US concerned about China's pressures on Taiwan and in South China Sea: Defence official

KUALA LUMPUR - The United States will continue to support Taiwan and provide it with defence capabilities as China ramps up pressure on the self-ruled island.

US Assistant Secretary of Defence for Asian and Pacific Security Affairs Randall Schriver, who is visiting Malaysia, said that the US is concerned about China's increasing pressure on Taiwan.

"It's clear the Chinese are increasing pressure on Taiwan in a variety of ways," he told a press conference in Kuala Lumpur on Tuesday (Aug 14).

"Diplomatic isolation, they've been taking away diplomatic allies of Taiwan, and having them switch recognition. They're putting economic pressure on Taiwan by cutting back tourists. They've been increasing the level and nature of the military activities around Taiwan, for example flying bomber routes all the way around the island," he said.

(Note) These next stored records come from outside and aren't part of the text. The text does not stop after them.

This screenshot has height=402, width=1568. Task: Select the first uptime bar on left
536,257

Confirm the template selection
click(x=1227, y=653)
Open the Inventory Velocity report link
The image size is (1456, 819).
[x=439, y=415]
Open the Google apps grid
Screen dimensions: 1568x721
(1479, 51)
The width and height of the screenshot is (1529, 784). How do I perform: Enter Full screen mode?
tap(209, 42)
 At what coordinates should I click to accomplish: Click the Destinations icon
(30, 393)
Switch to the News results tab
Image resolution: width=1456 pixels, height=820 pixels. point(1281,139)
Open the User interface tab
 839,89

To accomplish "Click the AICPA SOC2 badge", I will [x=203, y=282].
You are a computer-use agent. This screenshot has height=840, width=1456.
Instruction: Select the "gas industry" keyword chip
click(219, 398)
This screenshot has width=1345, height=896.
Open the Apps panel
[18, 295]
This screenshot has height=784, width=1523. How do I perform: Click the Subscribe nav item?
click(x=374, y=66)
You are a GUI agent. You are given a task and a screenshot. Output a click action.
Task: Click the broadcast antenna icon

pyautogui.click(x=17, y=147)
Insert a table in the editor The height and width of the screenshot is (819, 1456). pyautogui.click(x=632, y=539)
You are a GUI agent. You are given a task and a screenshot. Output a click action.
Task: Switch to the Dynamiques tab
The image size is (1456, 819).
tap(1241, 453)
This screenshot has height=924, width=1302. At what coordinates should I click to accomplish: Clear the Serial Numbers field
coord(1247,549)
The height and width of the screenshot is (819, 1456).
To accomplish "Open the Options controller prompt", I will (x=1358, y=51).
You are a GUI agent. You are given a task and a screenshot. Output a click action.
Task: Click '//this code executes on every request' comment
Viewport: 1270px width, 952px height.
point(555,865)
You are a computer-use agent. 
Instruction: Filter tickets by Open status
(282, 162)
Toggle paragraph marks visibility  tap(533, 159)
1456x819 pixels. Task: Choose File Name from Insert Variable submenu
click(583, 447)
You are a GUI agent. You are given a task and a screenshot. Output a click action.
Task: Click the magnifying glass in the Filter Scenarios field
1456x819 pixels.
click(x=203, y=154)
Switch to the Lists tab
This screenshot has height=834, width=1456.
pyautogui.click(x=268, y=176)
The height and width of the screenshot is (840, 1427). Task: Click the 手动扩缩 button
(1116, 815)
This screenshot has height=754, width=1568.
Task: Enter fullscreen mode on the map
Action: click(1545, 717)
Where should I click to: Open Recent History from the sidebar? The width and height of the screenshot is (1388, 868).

Taiwan's air force scrambled aircraft in May as Chinese bombers flew around the island, just a few hours after Taiwan vowed not to be cowed amid increased pressure from China.

Taiwan is China's most sensitive territorial issue and a potentially dangerous military flashpoint. China claims the island as part of its own territory and has vowed not to allow any attempts at what it views as Taiwan separatism.

Tension between democratic Taiwan and its big neighbour has increased in recent months, with China suspicious the administration of President Tsai Ing Wen wants to push for the island's formal independence.

Ms Tsai, who took office in 2016, says she wants to maintain the status quo, but will protect Taiwan's security and not be bullied by Beijing. On Tuesday she made a speech in the United States, prompting an official protest from Beijing.

Mr Schriver noted that China's moves were worrying, and not consistent with a peaceful approach.

"It's certainly not winning hearts and minds in Taiwan I think," he said. "Polling suggests China's activities are driving public sentiment away from the idea of reunification."

He said that the US would continue to support Taiwan, including by providing it with defence capabilities for sufficient self defence.

In July, the US sent two warships into the Taiwan Strait, following a series of military drills staged by Beijing around the island.

Mr Schriver also criticised China's actions in the South China Sea, saying that there has been an increase in "that type of behaviour from China not only directed at US surface and maritime aircraft but to other countries as well operating lawfully in the area."

He was asked about an incident last Friday when a US Navy jet flying over the Spratly chain was issued warnings by the Chinese military that it was in Chinese territory and had to leave immediately.

"It's part of a pattern of behaviour. It started with the line reclamation and the militarisation of the outpost and now we are seeing efforts to limit the ability of countries to operate lawfully in that area. So it's telling of China's ultimate aim, which is not to support freedom of navigation but to exert control and to place limitations on our ability to operate there."

China lays claim to almost all of the South China Sea, parts of which are also claimed by Brunei, Malaysia, Taiwan, Vietnam and the Philippines. China's increased militarisation in the region has caused jitters among its neighbours.

Mr Schriver said the US would watch the progress of the Asean Code of Conduct for the South China Sea - a regional effort to lay down rules and proper practice - with "great interest."

"We will support the countries in the region who genuinely want to improve the safety of operations in the South China Sea," he said, adding that the US hoped the code of conduct would not contradict international law and freedom of navigation in international waters.

Malaysian Prime Minister Mahathir Mohamad had previously said that warships should not be stationed in the South China Sea, a view that Mr Schriver says is taken seriously by the US government.

However, he added: "Our track record is a long one, where our operations are supporting the principles of freedom of navigation and international law. So we will continue to do those activities."